__Texte fourni__:
▼

Missionnaire en 2025 : « Assumer notre identité catholique fait partie de notre mission » (3/5)

Publié le 31 Oct 2025
mission ices

©​​ ICES / Privat Millet

Partenaire du Congrès Mission 2025, l’Institut catholique d’études supérieures (ICES) revendique une pédagogie fondée sur l’exigence intellectuelle et la rencontre humaine. Son président, Éric Ghérardi, revient sur la vocation propre d’une université catholique : former l’intelligence sans dissocier la foi, la raison et la charité.

 

| Selon vous, qu’est-ce qu’une université catholique ?

C’est, au sens de saint Thomas d’Aquin, un établissement d’enseignement supérieur qui sait concilier foi et raison : pleinement universitaire dans l’exigence et la rigueur scientifique, capable de porter le savoir au plus haut niveau et d’être toujours à la pointe des innovations pédagogiques indispensables pour assurer la transmission, alors même que les générations d’étudiants changent très vite dans leur manière d’apprendre.

Mais lorsqu’on met l’étudiant au cœur de la démarche, on entre dans la mission propre d’une université catholique : être un lieu qui met concrètement en pratique le sens de l’Évangile.

Le premier sens, c’est de s’adresser à tous. Nous ne nous adressons pas uniquement à des catholiques pratiquants. Notre démarche consiste à être ouverts à tous, et notre identité catholique nous oblige à prendre soin des plus faibles : les plus fragiles sur le plan académique, parce que certains ont des lacunes importantes, y compris dans l’expression écrite ; les plus fragiles sur le plan social, puisque 37 % de nos étudiants sont boursiers ; et enfin les plus fragiles sur le plan humain.

C’est pourquoi nous déployons un accueil attentif : accompagnement par des référents pédagogiques, présence d’une infirmière, d’un psychologue, et de prêtres et religieuses qui sont d’abord dans une mission d’écoute. Chaque année, nous avons de nombreux catéchumènes, mais aussi des étudiants très éloignés de la foi, qui viennent parfois simplement échanger.

Nous sommes confrontés à une jeunesse qui manque de repères et d’adultes capables d’indiquer une direction. Les ravages de l’abandon déguisé en liberté ultra-individualiste font des générations perdues. Notre démarche, c’est donc de proposer un cadre, tout en respectant la liberté de chacun.

 

| Diriez-vous que l’ICES est un lieu de mission ?

Nécessairement. Assumer notre identité catholique fait partie de notre mission, comme le rappelle souvent l’enseignement catholique dans son ensemble et la seule manière de l’assumer, c’est d’être irréprochable sur le plan scientifique. Sans exigence intellectuelle, il n’y a plus d’université.

 

| Quels sont les plus grands défis aujourd’hui pour vous en tant qu’université catholique ?

Le principal défi, c’est de conserver l’originalité de notre modèle alors que de plus en plus d’étudiants souhaitent nous rejoindre. Notre modèle repose sur un suivi hebdomadaire et individuel : chaque étudiant est accompagné personnellement, et cela demande une grande souplesse pour ne pas nous affadir en grandissant.

 

| Pensez-vous que l’identité chrétienne joue dans votre croissance ?

▲

__Listing fourni__:
▼

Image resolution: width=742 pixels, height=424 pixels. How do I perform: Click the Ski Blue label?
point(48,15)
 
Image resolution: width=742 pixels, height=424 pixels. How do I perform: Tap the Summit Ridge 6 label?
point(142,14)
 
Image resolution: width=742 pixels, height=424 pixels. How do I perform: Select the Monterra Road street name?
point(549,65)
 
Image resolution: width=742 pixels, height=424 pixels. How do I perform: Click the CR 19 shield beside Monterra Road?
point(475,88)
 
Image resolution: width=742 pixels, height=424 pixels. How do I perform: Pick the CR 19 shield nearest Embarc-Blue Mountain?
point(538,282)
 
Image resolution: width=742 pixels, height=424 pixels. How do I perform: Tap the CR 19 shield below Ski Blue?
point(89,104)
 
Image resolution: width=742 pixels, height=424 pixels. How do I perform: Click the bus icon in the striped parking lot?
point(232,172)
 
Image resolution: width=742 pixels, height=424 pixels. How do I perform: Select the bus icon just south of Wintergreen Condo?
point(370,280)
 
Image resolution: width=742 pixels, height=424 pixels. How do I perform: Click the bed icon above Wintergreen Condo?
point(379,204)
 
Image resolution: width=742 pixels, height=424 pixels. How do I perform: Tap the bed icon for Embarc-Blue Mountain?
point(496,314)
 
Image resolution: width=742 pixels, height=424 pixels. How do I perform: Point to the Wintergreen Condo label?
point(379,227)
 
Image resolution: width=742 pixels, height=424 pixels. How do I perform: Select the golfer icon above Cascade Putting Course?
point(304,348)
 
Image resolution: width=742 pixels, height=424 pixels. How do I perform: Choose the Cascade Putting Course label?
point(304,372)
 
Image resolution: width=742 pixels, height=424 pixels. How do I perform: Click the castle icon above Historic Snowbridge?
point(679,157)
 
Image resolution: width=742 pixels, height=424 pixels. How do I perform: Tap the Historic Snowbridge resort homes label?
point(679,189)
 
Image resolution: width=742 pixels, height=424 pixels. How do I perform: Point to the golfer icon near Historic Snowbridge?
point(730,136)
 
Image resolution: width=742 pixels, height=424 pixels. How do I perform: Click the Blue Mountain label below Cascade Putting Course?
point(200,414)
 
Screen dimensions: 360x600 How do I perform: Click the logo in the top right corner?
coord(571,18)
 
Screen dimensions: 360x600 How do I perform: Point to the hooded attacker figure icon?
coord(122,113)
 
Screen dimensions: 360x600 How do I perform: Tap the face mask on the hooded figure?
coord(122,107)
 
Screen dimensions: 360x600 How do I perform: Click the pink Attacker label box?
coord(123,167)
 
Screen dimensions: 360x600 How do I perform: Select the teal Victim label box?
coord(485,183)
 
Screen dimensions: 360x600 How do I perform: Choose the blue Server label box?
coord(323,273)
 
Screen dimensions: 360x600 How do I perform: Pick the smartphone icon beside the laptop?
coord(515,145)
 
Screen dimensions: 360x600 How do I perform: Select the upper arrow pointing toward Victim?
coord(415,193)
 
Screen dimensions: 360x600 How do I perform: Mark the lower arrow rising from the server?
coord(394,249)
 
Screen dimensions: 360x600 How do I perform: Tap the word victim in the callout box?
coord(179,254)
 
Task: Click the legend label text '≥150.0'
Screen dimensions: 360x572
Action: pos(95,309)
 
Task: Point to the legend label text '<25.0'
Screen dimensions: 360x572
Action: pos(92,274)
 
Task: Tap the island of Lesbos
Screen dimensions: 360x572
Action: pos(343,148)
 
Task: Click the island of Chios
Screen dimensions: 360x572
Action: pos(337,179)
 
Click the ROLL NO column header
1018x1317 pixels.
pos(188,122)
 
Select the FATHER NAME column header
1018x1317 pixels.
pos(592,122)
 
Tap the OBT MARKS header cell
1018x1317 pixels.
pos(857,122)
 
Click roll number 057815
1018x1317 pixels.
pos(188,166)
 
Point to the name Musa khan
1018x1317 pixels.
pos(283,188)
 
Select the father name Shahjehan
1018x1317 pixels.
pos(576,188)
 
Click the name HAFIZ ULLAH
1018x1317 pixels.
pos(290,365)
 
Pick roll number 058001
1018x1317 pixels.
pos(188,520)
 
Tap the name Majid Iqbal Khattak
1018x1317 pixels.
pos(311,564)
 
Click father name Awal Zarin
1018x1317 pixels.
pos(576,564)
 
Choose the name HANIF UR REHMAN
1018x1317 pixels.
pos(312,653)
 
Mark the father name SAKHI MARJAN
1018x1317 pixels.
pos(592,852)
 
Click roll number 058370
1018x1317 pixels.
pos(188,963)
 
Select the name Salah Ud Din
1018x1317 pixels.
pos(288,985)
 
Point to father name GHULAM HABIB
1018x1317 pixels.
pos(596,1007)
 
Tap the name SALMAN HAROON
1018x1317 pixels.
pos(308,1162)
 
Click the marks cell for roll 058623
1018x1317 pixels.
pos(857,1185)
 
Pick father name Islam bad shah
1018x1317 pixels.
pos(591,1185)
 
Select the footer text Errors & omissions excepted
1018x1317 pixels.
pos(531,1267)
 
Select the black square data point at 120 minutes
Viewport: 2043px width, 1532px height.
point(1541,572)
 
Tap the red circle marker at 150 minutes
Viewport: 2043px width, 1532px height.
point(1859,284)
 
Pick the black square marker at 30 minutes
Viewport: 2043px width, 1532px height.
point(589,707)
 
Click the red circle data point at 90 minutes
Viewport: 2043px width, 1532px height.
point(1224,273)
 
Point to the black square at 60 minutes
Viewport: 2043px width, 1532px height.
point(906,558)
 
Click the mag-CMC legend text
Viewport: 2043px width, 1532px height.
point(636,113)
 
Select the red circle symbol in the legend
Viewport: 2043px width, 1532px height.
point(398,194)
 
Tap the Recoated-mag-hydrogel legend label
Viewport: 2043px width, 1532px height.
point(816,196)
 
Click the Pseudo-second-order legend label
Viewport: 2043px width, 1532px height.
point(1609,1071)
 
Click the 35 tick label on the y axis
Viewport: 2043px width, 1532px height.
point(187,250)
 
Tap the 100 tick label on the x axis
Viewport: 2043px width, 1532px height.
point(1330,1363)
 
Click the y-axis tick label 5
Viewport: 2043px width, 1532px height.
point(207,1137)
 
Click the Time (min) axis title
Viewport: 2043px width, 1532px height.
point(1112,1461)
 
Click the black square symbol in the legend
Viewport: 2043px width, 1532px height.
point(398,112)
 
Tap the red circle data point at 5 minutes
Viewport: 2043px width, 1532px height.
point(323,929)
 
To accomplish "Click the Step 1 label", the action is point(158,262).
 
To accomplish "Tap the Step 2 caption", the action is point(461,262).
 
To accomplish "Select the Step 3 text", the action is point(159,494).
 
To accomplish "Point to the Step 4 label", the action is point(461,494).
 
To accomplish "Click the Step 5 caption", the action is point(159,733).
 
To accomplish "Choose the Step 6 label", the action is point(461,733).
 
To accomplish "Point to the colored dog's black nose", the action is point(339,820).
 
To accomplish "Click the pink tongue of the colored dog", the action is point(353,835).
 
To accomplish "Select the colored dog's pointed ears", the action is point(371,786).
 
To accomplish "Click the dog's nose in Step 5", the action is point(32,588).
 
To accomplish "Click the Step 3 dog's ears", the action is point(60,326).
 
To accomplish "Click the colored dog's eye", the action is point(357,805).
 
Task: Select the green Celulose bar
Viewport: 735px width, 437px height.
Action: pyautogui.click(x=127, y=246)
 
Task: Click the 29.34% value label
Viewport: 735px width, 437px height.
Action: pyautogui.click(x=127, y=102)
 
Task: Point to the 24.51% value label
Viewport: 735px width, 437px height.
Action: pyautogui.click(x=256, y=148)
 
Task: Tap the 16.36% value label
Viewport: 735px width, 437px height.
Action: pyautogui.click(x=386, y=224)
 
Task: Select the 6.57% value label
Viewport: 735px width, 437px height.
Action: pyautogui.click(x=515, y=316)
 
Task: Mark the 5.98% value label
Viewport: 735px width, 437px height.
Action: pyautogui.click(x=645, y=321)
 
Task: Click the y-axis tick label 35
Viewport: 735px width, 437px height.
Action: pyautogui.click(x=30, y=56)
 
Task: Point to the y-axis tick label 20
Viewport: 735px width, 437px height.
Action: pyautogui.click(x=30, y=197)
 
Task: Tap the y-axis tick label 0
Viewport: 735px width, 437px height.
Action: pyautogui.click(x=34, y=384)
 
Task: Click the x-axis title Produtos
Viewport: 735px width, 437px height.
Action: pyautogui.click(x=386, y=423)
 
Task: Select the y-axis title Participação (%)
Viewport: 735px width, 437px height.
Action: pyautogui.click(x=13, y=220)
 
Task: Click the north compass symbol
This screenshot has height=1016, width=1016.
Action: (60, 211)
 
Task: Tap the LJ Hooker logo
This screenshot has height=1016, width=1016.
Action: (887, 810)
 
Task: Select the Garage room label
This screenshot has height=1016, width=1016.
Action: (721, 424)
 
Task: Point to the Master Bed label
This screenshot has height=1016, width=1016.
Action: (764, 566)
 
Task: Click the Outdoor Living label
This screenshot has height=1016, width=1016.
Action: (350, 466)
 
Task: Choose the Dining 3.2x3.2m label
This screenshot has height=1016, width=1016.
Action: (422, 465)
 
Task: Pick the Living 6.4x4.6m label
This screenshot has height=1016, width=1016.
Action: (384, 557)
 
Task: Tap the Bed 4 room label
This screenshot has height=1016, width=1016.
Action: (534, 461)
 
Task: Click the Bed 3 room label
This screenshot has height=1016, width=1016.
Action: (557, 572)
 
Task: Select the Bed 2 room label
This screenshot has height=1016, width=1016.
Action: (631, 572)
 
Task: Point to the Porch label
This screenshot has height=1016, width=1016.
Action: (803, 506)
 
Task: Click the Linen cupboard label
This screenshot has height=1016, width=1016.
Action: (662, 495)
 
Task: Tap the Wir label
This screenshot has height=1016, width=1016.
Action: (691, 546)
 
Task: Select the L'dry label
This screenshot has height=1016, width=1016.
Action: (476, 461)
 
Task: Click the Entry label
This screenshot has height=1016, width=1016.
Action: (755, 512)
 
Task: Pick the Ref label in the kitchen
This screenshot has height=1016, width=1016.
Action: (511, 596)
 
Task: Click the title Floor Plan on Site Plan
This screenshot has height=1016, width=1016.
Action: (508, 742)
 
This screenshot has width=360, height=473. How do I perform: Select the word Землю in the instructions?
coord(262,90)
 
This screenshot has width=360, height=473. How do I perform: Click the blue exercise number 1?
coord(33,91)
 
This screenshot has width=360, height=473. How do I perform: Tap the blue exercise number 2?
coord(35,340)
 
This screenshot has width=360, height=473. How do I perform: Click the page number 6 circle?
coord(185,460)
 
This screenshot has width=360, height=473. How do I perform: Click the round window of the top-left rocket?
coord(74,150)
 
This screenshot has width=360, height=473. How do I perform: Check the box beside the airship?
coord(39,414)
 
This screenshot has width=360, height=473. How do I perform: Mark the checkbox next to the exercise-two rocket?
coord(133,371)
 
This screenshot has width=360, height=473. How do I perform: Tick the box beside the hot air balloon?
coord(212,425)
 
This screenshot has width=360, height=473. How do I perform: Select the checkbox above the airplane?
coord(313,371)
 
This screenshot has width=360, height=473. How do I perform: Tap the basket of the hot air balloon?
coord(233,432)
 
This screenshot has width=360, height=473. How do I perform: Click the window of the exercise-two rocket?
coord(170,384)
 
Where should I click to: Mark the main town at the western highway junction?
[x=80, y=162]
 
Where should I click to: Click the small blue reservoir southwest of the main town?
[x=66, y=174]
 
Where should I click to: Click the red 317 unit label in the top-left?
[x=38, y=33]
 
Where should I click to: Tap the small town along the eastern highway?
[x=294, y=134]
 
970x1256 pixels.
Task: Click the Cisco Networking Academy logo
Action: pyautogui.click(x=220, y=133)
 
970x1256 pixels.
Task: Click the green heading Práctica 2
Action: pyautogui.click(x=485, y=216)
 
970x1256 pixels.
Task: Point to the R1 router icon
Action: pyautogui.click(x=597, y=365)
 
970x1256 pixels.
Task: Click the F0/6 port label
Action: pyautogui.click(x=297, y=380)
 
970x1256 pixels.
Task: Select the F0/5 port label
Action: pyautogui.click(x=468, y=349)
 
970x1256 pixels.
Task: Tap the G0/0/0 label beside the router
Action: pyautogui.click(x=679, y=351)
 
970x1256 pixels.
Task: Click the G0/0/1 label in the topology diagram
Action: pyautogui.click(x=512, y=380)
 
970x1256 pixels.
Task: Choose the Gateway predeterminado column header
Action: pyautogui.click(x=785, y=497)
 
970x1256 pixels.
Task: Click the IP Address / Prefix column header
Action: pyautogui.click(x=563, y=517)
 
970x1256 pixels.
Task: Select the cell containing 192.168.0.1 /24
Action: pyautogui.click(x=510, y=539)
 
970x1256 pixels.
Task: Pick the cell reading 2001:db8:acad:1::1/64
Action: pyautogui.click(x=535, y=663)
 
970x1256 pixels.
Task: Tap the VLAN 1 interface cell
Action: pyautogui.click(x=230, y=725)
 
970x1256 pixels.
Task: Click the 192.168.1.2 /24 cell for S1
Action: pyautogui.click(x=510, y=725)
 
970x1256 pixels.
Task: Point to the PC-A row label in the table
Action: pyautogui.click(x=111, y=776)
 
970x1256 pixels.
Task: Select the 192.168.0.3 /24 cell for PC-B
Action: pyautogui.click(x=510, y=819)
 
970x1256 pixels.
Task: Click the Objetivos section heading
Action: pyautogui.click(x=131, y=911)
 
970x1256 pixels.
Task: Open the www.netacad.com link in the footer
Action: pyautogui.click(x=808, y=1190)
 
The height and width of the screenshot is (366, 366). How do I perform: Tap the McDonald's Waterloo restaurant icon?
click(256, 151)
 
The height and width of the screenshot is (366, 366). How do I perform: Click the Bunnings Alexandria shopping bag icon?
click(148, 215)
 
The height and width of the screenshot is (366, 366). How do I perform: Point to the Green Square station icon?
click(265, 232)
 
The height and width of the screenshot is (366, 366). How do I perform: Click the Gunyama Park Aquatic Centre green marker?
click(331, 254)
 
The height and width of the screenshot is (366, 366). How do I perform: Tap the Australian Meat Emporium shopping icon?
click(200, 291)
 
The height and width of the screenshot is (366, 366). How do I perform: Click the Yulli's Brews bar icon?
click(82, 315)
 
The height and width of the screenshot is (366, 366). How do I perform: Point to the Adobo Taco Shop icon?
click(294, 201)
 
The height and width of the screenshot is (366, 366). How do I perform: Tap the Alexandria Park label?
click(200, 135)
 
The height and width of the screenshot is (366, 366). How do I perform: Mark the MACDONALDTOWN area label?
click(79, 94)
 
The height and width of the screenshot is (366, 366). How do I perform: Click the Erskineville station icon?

▲

__Consignes__:
1. Répondez aux questions suivantes à partir de l'entretien.
(a) Qui est le président de l'ICES ?
(b) Quelle part des étudiants de l'ICES est boursière ?
(c) Sur quel type de suivi repose le modèle de l'ICES ?
2. Recopiez le passage de l'entretien en commençant par « C’est pourquoi nous » et en allant jusqu'à « de mission ? ».

__Les réponses__:
1.
(a) Éric Ghérardi.
(b) 37 %.
(c) Sur un suivi hebdomadaire et individuel.

2.
C’est pourquoi nous déployons un accueil attentif : accompagnement par des référents pédagogiques, présence d’une infirmière, d’un psychologue, et de prêtres et religieuses qui sont d’abord dans une mission d’écoute. Chaque année, nous avons de nombreux catéchumènes, mais aussi des étudiants très éloignés de la foi, qui viennent parfois simplement échanger.

Nous sommes confrontés à une jeunesse qui manque de repères et d’adultes capables d’indiquer une direction. Les ravages de l’abandon déguisé en liberté ultra-individualiste font des générations perdues. Notre démarche, c’est donc de proposer un cadre, tout en respectant la liberté de chacun.

 

| Diriez-vous que l’ICES est un lieu de mission ?